Rebuilding strong China-US bonds would benefit the world: report

By Wu Lejun | People's Daily app

09:53, January 15, 2021

Washington (People's Daily) - The US has long benefited from trade and investment with China, but trade conflicts with China in recent years have hurt the US economy, according to a report commissioned by the US-China Business Council (USCBC). A lessening of tariff and trade tensions in the future and a strengthening of economic ties with China would not only benefit the US and Chinese economies, but would also improve the world economy, the report concludes.

(File photo: CFP)

The report, titled "The US-China Economic Relationship: A Crucial Partnership at a Critical Juncture", begins by stating that the US has benefited from economic integration with China through bilateral trade and direct investment. In terms of exports to China, the US exported $106 billion in goods and $57 billion in services to China in 2019, supporting about 1.2 million jobs in the United States in sectors including manufacturing, tourism, commerce and financial services. In the same year, the US imported $452 billion worth of goods from China, benefiting American businesses and families with quality and affordable products. In 2019, US companies invested $105 billion in China, and their profits and contribution to the competitiveness of US companies boosted the US economy. China's stock of direct investment in the US is $59 billion, and Chinese multinational companies directly employ 197,000 Americans.

According to the report, the trade conflict between the two countries in recent years has directly harmed the US economy in the form of rising consumer prices, delaying and canceling investment, declining household wealth, declining competitiveness of businesses, and supply chain disruptions. Among them, agriculture, manufacturing and energy are among the most affected sectors in the US. It has been estimated that by the end of 2018, the US economy had already lost between $6.9 billion and $7.2 billion, and in 2020 the market capitalization of US companies fell $1.7 trillion, with a drop in investment growth of 1.9 percentage points.
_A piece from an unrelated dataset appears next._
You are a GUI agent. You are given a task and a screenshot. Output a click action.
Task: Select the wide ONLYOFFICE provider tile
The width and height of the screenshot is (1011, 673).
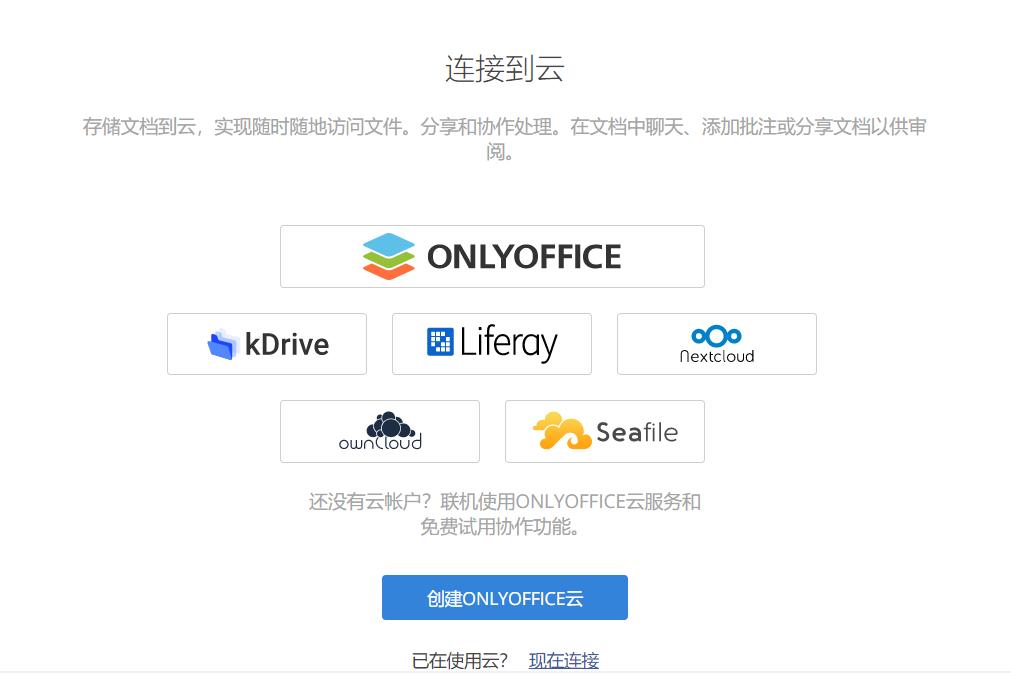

Tariffs are hurting the US economy through a number of channels, said Alex Mackle, lead economist at Oxford Economics. While some US politicians claim that China is picking up most of the cost of the tariffs, there is plenty of evidence that these costs are falling on US consumers.

"What we've seen over the past few years is that raising tariffs do little more than raise costs for American families and shrink their opportunities," said Craig Allen, president of the US-China Business Council. The report estimates the peak impact of the trade war to be 245,000 American jobs lost due to tit-for-tat tariff actions since 2018.

The report assumes two scenarios for future economic relations between the two countries. Trade war de-escalation would benefit the US and China economic outlook and the world economy, adding $160 billion to US real GDP and 145,000 jobs by 2025.

"With China forecast to drive around one-third of global growth over the next decade, maintaining access to China is increasingly essential for US businesses 'global success'," the report said.

But if trade tensions escalate between the two countries, or if the US seeks a significant "decoupling" from China, there would be both short-term shocks to corporate supply chains and productivity and long-term damage to US GDP growth and competitiveness. The report estimates that if the trade war continues to escalate, US real GDP growth could be reduced by $1.6 trillion over the next five years.

"Some in Washington are intent on severing ties with China, but this report shows that doing so would have staggering repercussions for the United States, costing billions of dollars in growth in the process," Allen said.

"Trade and investment are not a zero-sum game, and economic 'decoupling' also has significant risks," Mackle said, adding that a strong economic relationship between the world's two largest economies would benefit both economies and improve the global economy.